- Brief
Copy every entry below, exactly and in full.

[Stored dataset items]
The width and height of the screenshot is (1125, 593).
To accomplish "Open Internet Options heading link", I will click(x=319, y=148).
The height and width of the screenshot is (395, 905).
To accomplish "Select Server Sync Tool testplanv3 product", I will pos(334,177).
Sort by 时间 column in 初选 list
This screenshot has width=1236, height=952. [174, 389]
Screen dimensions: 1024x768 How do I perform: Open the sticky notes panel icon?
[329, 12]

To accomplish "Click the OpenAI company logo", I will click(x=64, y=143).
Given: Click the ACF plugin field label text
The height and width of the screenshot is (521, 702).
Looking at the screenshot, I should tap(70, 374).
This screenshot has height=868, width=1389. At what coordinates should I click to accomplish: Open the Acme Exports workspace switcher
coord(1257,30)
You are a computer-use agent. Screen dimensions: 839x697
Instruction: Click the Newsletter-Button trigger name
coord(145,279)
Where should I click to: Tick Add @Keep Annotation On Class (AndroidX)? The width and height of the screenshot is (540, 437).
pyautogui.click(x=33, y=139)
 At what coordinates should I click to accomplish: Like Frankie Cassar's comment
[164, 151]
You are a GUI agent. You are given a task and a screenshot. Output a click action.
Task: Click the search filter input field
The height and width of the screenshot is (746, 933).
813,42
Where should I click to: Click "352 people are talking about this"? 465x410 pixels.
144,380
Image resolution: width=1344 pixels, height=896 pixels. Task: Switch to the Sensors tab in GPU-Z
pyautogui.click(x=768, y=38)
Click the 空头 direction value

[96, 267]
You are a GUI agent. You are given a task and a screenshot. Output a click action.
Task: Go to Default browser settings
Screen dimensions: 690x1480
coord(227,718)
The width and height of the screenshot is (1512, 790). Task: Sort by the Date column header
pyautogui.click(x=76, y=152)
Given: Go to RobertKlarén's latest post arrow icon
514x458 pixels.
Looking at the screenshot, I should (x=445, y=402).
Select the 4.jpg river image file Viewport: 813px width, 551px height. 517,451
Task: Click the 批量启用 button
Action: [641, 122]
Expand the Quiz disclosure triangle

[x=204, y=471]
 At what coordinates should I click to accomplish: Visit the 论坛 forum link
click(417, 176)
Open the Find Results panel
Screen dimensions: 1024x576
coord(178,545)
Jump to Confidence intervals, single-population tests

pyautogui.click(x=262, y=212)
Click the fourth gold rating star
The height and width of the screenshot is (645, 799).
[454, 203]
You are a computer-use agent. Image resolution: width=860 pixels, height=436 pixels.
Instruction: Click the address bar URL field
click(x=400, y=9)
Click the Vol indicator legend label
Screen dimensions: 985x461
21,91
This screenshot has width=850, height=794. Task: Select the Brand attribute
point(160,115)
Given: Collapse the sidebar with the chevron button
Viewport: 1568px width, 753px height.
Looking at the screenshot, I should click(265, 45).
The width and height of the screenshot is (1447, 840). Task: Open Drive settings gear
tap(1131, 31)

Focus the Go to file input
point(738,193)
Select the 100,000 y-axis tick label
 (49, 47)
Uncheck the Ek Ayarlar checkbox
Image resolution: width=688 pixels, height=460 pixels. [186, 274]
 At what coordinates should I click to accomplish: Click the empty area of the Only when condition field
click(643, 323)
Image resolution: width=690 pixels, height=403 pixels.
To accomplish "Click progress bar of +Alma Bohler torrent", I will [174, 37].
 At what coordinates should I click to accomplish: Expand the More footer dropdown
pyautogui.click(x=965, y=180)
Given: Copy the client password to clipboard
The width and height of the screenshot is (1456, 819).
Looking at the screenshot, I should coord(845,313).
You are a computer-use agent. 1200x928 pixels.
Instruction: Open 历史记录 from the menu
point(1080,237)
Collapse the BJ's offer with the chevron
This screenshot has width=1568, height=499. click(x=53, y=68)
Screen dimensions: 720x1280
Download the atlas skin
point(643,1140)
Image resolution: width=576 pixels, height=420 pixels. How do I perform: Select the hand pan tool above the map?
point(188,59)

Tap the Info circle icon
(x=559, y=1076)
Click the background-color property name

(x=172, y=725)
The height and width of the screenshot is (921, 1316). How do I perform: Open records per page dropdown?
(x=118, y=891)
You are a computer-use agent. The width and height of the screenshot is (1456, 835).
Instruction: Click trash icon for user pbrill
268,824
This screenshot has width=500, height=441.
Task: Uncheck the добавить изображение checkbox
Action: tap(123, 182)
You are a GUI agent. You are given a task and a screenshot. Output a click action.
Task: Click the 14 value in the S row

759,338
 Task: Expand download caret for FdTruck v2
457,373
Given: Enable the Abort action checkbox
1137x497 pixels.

- Exercise answer
The width and height of the screenshot is (1125, 593).
To accomplish "Open Internet Options heading link", I will click(x=319, y=148).
The height and width of the screenshot is (395, 905).
To accomplish "Select Server Sync Tool testplanv3 product", I will pos(334,177).
Sort by 时间 column in 初选 list
This screenshot has width=1236, height=952. [174, 389]
Screen dimensions: 1024x768 How do I perform: Open the sticky notes panel icon?
[329, 12]

To accomplish "Click the OpenAI company logo", I will click(x=64, y=143).
Given: Click the ACF plugin field label text
The height and width of the screenshot is (521, 702).
Looking at the screenshot, I should tap(70, 374).
This screenshot has height=868, width=1389. At what coordinates should I click to accomplish: Open the Acme Exports workspace switcher
coord(1257,30)
You are a computer-use agent. Screen dimensions: 839x697
Instruction: Click the Newsletter-Button trigger name
coord(145,279)
Where should I click to: Tick Add @Keep Annotation On Class (AndroidX)? The width and height of the screenshot is (540, 437).
pyautogui.click(x=33, y=139)
 At what coordinates should I click to accomplish: Like Frankie Cassar's comment
[164, 151]
You are a GUI agent. You are given a task and a screenshot. Output a click action.
Task: Click the search filter input field
The height and width of the screenshot is (746, 933).
813,42
Where should I click to: Click "352 people are talking about this"? 465x410 pixels.
144,380
Image resolution: width=1344 pixels, height=896 pixels. Task: Switch to the Sensors tab in GPU-Z
pyautogui.click(x=768, y=38)
Click the 空头 direction value

[96, 267]
You are a GUI agent. You are given a task and a screenshot. Output a click action.
Task: Go to Default browser settings
Screen dimensions: 690x1480
coord(227,718)
The width and height of the screenshot is (1512, 790). Task: Sort by the Date column header
pyautogui.click(x=76, y=152)
Given: Go to RobertKlarén's latest post arrow icon
514x458 pixels.
Looking at the screenshot, I should (x=445, y=402).
Select the 4.jpg river image file Viewport: 813px width, 551px height. 517,451
Task: Click the 批量启用 button
Action: [641, 122]
Expand the Quiz disclosure triangle

[x=204, y=471]
 At what coordinates should I click to accomplish: Visit the 论坛 forum link
click(417, 176)
Open the Find Results panel
Screen dimensions: 1024x576
coord(178,545)
Jump to Confidence intervals, single-population tests

pyautogui.click(x=262, y=212)
Click the fourth gold rating star
The height and width of the screenshot is (645, 799).
[454, 203]
You are a computer-use agent. Image resolution: width=860 pixels, height=436 pixels.
Instruction: Click the address bar URL field
click(x=400, y=9)
Click the Vol indicator legend label
Screen dimensions: 985x461
21,91
This screenshot has width=850, height=794. Task: Select the Brand attribute
point(160,115)
Given: Collapse the sidebar with the chevron button
Viewport: 1568px width, 753px height.
Looking at the screenshot, I should click(265, 45).
The width and height of the screenshot is (1447, 840). Task: Open Drive settings gear
tap(1131, 31)

Focus the Go to file input
point(738,193)
Select the 100,000 y-axis tick label
 (49, 47)
Uncheck the Ek Ayarlar checkbox
Image resolution: width=688 pixels, height=460 pixels. [186, 274]
 At what coordinates should I click to accomplish: Click the empty area of the Only when condition field
click(643, 323)
Image resolution: width=690 pixels, height=403 pixels.
To accomplish "Click progress bar of +Alma Bohler torrent", I will [174, 37].
 At what coordinates should I click to accomplish: Expand the More footer dropdown
pyautogui.click(x=965, y=180)
Given: Copy the client password to clipboard
The width and height of the screenshot is (1456, 819).
Looking at the screenshot, I should coord(845,313).
You are a computer-use agent. 1200x928 pixels.
Instruction: Open 历史记录 from the menu
point(1080,237)
Collapse the BJ's offer with the chevron
This screenshot has width=1568, height=499. click(x=53, y=68)
Screen dimensions: 720x1280
Download the atlas skin
point(643,1140)
Image resolution: width=576 pixels, height=420 pixels. How do I perform: Select the hand pan tool above the map?
point(188,59)

Tap the Info circle icon
(x=559, y=1076)
Click the background-color property name

(x=172, y=725)
The height and width of the screenshot is (921, 1316). How do I perform: Open records per page dropdown?
(x=118, y=891)
You are a computer-use agent. The width and height of the screenshot is (1456, 835).
Instruction: Click trash icon for user pbrill
268,824
This screenshot has width=500, height=441.
Task: Uncheck the добавить изображение checkbox
Action: tap(123, 182)
You are a GUI agent. You are given a task and a screenshot. Output a click action.
Task: Click the 14 value in the S row

759,338
 Task: Expand download caret for FdTruck v2
457,373
Given: Enable the Abort action checkbox
1137x497 pixels.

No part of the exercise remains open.